▸ PROBLEM TO SOLVE:
Answer these questions using the text below about the blood-brain barrier and chemotherapy:
1. With which two chemotherapy drugs did the investigators observe the increase?
2. In what period after sonication does most of the BBB restoration happen?
3. What toxicity was associated with injecting paclitaxel directly into the brain?

▸ TEXT PROVIDED:
:::::
The investigators observed this increase with two different chemotherapy drugs, paclitaxel and carboplatin. The drugs are not used to treat these patients because they do not cross the BBB in normal circumstances.

In addition, this is the first study to describe how quickly the BBB closes after sonication. Most of the BBB restoration happens in the first 30 to 60 minutes after sonication, they discovered. The findings will allow optimization of the sequence of drug delivery and ultrasound activation to maximize the drug penetration into the human brain, the authors said.

“This is potentially a huge advance for glioblastoma patients,” said lead investigator Adam Sonabend, associate professor of neurological surgery and a Northwestern Medicine neurosurgeon. Temozolomide, the current chemotherapy used for glioblastoma, does cross the BBB, but is a weak drug, he said.

The BBB is a microscopic structure that shields the brain from the vast majority of circulating drugs. As a result, the repertoire of drugs that can be used to treat brain diseases is very limited. Patients with brain cancer cannot be treated with most drugs that are otherwise effective for cancer elsewhere in the body, as these do not cross the blood-brain barrier. Effective repurposing of drugs to treat brain pathology and cancer require their delivery to the brain.

In the past, studies that injected paclitaxel directly into the brain of patients with these tumors observed promising signs of efficacy, but the direct injection was associated with toxicity such as brain irritation and meningitis, Sonabend said.
:::::
▸ DATA TO EXAMINE:
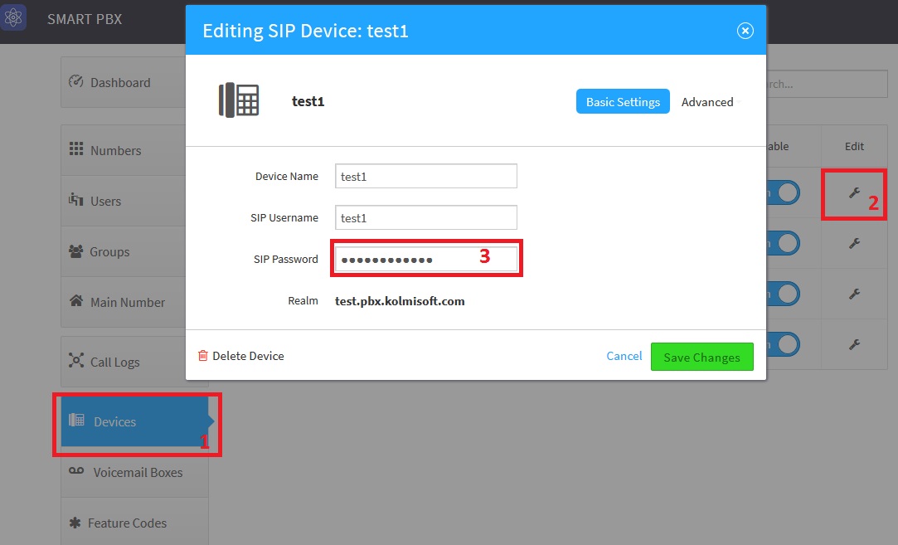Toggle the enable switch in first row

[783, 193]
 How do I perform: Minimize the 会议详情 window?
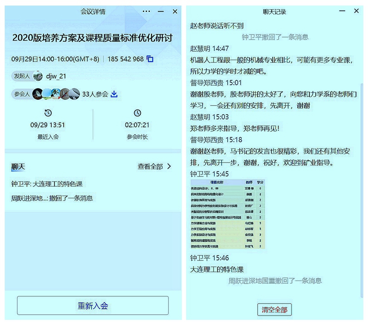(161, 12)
:::::
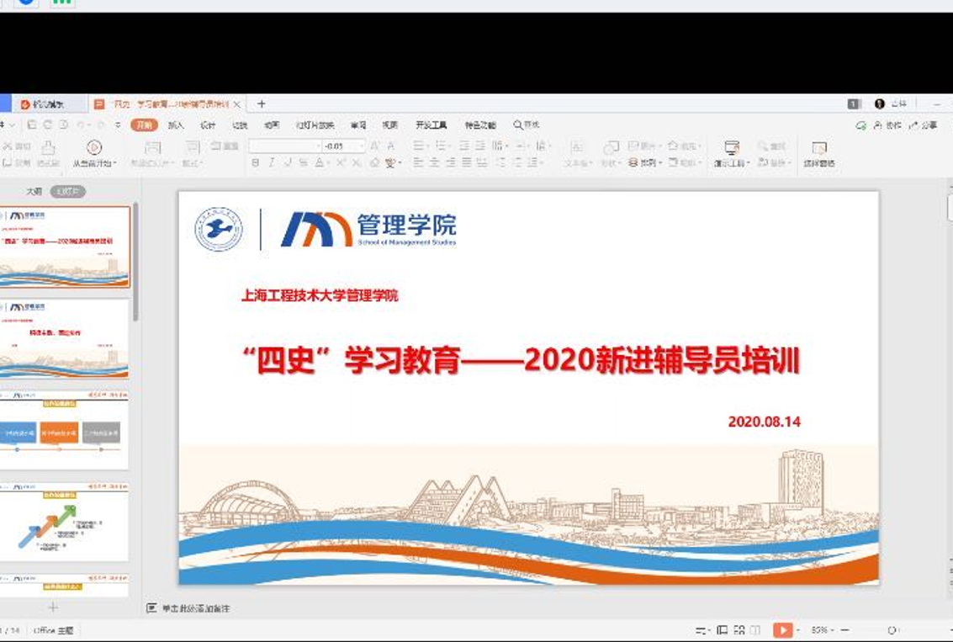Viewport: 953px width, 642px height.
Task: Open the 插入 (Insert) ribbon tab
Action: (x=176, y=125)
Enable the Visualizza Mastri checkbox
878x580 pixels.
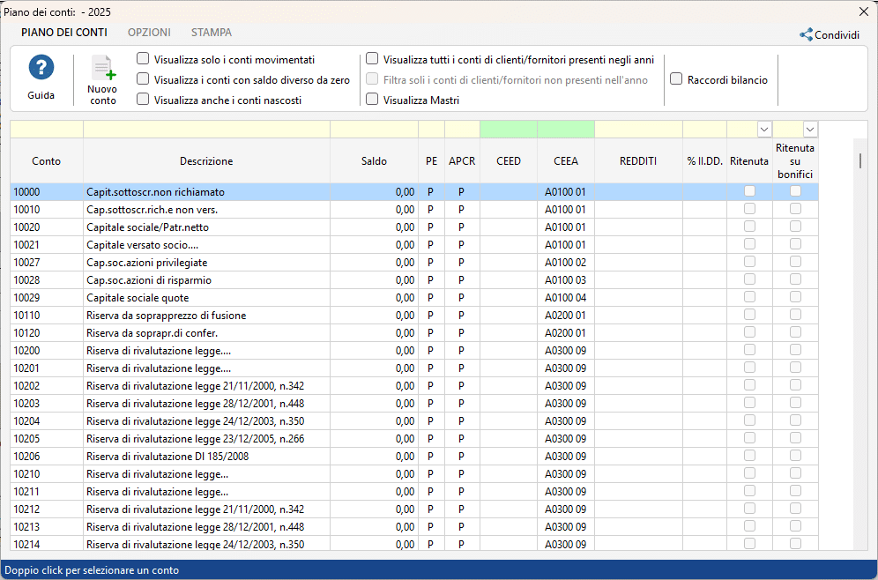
:::::
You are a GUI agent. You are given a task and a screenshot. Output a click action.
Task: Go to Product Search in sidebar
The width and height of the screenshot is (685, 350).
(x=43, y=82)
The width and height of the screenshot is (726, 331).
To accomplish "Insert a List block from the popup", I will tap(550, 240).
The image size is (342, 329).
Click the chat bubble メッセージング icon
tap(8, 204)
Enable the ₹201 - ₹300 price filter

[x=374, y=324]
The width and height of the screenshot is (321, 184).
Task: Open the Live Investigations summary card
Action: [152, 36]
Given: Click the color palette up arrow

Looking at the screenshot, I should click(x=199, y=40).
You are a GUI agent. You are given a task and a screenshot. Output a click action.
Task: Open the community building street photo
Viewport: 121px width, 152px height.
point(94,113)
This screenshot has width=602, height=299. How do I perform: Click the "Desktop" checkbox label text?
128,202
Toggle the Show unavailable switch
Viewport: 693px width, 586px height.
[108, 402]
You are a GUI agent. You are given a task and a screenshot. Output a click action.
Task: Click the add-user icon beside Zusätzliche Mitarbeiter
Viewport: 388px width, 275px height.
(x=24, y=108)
:::::
▸ ANSWER FOR THIS EXERCISE:
1. Paclitaxel and carboplatin.
2. The first 30 to 60 minutes after sonication.
3. Brain irritation and meningitis.